Digo cariño porque los clientes, pienso yo, exigimos una mano de afecto cuando ingresamos en cualquier bar. Idéntica ambición nos conduce cuando penetramos en un comercio: ser atendidos por alguien que interactúe con nosotros. Un poco de empatía. De lo contrario, bastaría un robot o una máquina expendedora. Eso sí: buscamos algo de afecto, pero sin pasarse. Que no somos de la familia. En particular, aborrezco ese tipo de camareros confianzudos, que parece que anoche cenaron con uno y yo sin enterarme. El tuteo es hoy una plaga tan abrumadora que desisto de plantear batalla porque sale el abuelo Cebolleta que (ay) empiezo a llevar dentro. Ahora te llama de tú cualquier chiguito, tratamiento que antes se reservaba sólo para los conocidos. Pero eso es lo de menos: lo fatal para un cliente conspicuo es comprobar cómo ha decaído el ejercicio de este oficio tan necesario para algunos de nosotros. Sobreviven, cierto, unos cuantos profesionales que honran su trabajo y el legado de sus antecesores: pienso en Tere y Ana, que lo ennoblecen mientras defienden la barra del Donosti, tan suculenta. Juanito, su anterior responsable, puede estar orgulloso de ellas.
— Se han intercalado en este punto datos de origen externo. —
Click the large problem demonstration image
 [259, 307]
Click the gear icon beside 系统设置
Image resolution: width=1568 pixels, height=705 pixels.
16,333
No son los únicos ejemplos que mencionaré. Ahí van unos cuantos: echo de menos (segundo ay) a Javi gritando las bondades de La Simpatía, al anciano Maisi, que subía la empinada cuesta del Tívoli para atender su terraza con ese aire de escepticismo propio del camarero que ya lo ha visto todo y que me resulta tan caro. Pienso en otros camareros cuyos fantasmas aquí hemos convocado alguna vez: Santos y Dámaso de La Granja, Sebas del bar homónimo, los hermanos García también del homónimo bar de la calle San Juan, Manolo de El Soldado (y resto de la parentela), Alfonso Soldevilla, a quien resulta difícil ver ya a ese lado de la barra… Añada el improbable lector a quienes vea dignos de su confianza y comprobará conmigo que la suerte de muchos bares, creo que de casi todos, se decide no en su oferta de bebidas y comestibles, que también. Tampoco en su decoración o limpieza de los aseos, que también. Tampoco en su emplazamiento, aunque también. No: el éxito o el fracaso de un bar están históricamente unidos a la simpatía y profesionalidad de sus dueños y camareros.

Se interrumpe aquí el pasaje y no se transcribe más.